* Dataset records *
● ● ● ●
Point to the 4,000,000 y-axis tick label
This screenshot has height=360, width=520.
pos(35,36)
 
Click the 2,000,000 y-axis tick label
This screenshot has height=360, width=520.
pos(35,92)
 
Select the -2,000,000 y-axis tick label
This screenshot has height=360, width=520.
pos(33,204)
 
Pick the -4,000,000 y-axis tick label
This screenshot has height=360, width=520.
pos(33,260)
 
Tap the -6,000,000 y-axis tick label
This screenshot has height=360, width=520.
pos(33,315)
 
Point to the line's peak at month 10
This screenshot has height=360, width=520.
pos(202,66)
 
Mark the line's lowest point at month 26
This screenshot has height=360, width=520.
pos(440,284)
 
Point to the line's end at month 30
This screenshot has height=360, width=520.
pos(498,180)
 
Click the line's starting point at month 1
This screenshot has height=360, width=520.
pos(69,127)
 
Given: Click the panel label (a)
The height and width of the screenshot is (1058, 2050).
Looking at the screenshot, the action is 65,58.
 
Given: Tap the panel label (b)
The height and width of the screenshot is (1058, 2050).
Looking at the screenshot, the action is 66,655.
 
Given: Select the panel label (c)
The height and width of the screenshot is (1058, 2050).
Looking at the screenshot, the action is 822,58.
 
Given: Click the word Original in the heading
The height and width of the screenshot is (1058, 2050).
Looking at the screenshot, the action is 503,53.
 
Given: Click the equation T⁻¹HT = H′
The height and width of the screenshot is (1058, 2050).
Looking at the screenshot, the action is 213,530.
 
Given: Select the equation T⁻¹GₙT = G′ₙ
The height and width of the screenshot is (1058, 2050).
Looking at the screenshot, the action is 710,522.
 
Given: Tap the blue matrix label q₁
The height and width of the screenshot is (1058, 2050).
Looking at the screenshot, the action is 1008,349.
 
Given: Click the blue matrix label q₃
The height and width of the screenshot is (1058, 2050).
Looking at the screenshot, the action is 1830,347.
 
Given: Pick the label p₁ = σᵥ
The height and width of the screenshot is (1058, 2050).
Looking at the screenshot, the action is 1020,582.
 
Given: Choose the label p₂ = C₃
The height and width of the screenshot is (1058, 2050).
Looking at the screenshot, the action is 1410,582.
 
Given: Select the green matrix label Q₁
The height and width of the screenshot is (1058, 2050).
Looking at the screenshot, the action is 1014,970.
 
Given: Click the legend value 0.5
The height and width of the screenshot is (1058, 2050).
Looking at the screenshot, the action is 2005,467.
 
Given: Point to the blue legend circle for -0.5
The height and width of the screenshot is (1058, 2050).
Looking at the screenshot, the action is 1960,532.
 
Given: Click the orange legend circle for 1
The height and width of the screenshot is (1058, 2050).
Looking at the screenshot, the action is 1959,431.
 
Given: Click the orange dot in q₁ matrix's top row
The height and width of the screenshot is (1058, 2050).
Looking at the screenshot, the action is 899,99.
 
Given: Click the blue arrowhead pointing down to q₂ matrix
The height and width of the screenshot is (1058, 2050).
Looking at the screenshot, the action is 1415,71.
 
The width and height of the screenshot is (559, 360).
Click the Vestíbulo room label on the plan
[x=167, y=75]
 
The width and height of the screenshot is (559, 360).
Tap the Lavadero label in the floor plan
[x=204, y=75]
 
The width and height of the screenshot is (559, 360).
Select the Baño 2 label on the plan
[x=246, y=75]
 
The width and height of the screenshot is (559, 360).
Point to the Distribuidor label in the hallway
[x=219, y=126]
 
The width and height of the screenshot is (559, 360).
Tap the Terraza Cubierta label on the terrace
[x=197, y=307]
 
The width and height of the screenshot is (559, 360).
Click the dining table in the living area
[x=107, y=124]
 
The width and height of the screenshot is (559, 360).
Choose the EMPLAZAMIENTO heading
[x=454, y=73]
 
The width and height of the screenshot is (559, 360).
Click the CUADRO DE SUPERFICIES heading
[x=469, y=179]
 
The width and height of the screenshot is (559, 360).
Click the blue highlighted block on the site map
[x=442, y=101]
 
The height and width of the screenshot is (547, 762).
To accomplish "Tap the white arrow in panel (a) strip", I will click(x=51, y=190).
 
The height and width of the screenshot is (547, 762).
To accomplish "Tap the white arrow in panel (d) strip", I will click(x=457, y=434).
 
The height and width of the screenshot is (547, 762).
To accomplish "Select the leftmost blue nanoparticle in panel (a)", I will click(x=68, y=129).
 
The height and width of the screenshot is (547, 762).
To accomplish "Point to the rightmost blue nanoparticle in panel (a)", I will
● ● ● ●
Copy every line of the records above without changing anything.

* RESULT BELOW *
Point to the 4,000,000 y-axis tick label
This screenshot has height=360, width=520.
pos(35,36)
 
Click the 2,000,000 y-axis tick label
This screenshot has height=360, width=520.
pos(35,92)
 
Select the -2,000,000 y-axis tick label
This screenshot has height=360, width=520.
pos(33,204)
 
Pick the -4,000,000 y-axis tick label
This screenshot has height=360, width=520.
pos(33,260)
 
Tap the -6,000,000 y-axis tick label
This screenshot has height=360, width=520.
pos(33,315)
 
Point to the line's peak at month 10
This screenshot has height=360, width=520.
pos(202,66)
 
Mark the line's lowest point at month 26
This screenshot has height=360, width=520.
pos(440,284)
 
Point to the line's end at month 30
This screenshot has height=360, width=520.
pos(498,180)
 
Click the line's starting point at month 1
This screenshot has height=360, width=520.
pos(69,127)
 
Given: Click the panel label (a)
The height and width of the screenshot is (1058, 2050).
Looking at the screenshot, the action is 65,58.
 
Given: Tap the panel label (b)
The height and width of the screenshot is (1058, 2050).
Looking at the screenshot, the action is 66,655.
 
Given: Select the panel label (c)
The height and width of the screenshot is (1058, 2050).
Looking at the screenshot, the action is 822,58.
 
Given: Click the word Original in the heading
The height and width of the screenshot is (1058, 2050).
Looking at the screenshot, the action is 503,53.
 
Given: Click the equation T⁻¹HT = H′
The height and width of the screenshot is (1058, 2050).
Looking at the screenshot, the action is 213,530.
 
Given: Select the equation T⁻¹GₙT = G′ₙ
The height and width of the screenshot is (1058, 2050).
Looking at the screenshot, the action is 710,522.
 
Given: Tap the blue matrix label q₁
The height and width of the screenshot is (1058, 2050).
Looking at the screenshot, the action is 1008,349.
 
Given: Click the blue matrix label q₃
The height and width of the screenshot is (1058, 2050).
Looking at the screenshot, the action is 1830,347.
 
Given: Pick the label p₁ = σᵥ
The height and width of the screenshot is (1058, 2050).
Looking at the screenshot, the action is 1020,582.
 
Given: Choose the label p₂ = C₃
The height and width of the screenshot is (1058, 2050).
Looking at the screenshot, the action is 1410,582.
 
Given: Select the green matrix label Q₁
The height and width of the screenshot is (1058, 2050).
Looking at the screenshot, the action is 1014,970.
 
Given: Click the legend value 0.5
The height and width of the screenshot is (1058, 2050).
Looking at the screenshot, the action is 2005,467.
 
Given: Point to the blue legend circle for -0.5
The height and width of the screenshot is (1058, 2050).
Looking at the screenshot, the action is 1960,532.
 
Given: Click the orange legend circle for 1
The height and width of the screenshot is (1058, 2050).
Looking at the screenshot, the action is 1959,431.
 
Given: Click the orange dot in q₁ matrix's top row
The height and width of the screenshot is (1058, 2050).
Looking at the screenshot, the action is 899,99.
 
Given: Click the blue arrowhead pointing down to q₂ matrix
The height and width of the screenshot is (1058, 2050).
Looking at the screenshot, the action is 1415,71.
 
The width and height of the screenshot is (559, 360).
Click the Vestíbulo room label on the plan
[x=167, y=75]
 
The width and height of the screenshot is (559, 360).
Tap the Lavadero label in the floor plan
[x=204, y=75]
 
The width and height of the screenshot is (559, 360).
Select the Baño 2 label on the plan
[x=246, y=75]
 
The width and height of the screenshot is (559, 360).
Point to the Distribuidor label in the hallway
[x=219, y=126]
 
The width and height of the screenshot is (559, 360).
Tap the Terraza Cubierta label on the terrace
[x=197, y=307]
 
The width and height of the screenshot is (559, 360).
Click the dining table in the living area
[x=107, y=124]
 
The width and height of the screenshot is (559, 360).
Choose the EMPLAZAMIENTO heading
[x=454, y=73]
 
The width and height of the screenshot is (559, 360).
Click the CUADRO DE SUPERFICIES heading
[x=469, y=179]
 
The width and height of the screenshot is (559, 360).
Click the blue highlighted block on the site map
[x=442, y=101]
 
The height and width of the screenshot is (547, 762).
To accomplish "Tap the white arrow in panel (a) strip", I will click(x=51, y=190).
 
The height and width of the screenshot is (547, 762).
To accomplish "Tap the white arrow in panel (d) strip", I will click(x=457, y=434).
 
The height and width of the screenshot is (547, 762).
To accomplish "Select the leftmost blue nanoparticle in panel (a)", I will click(x=68, y=129).
 
The height and width of the screenshot is (547, 762).
To accomplish "Point to the rightmost blue nanoparticle in panel (a)", I will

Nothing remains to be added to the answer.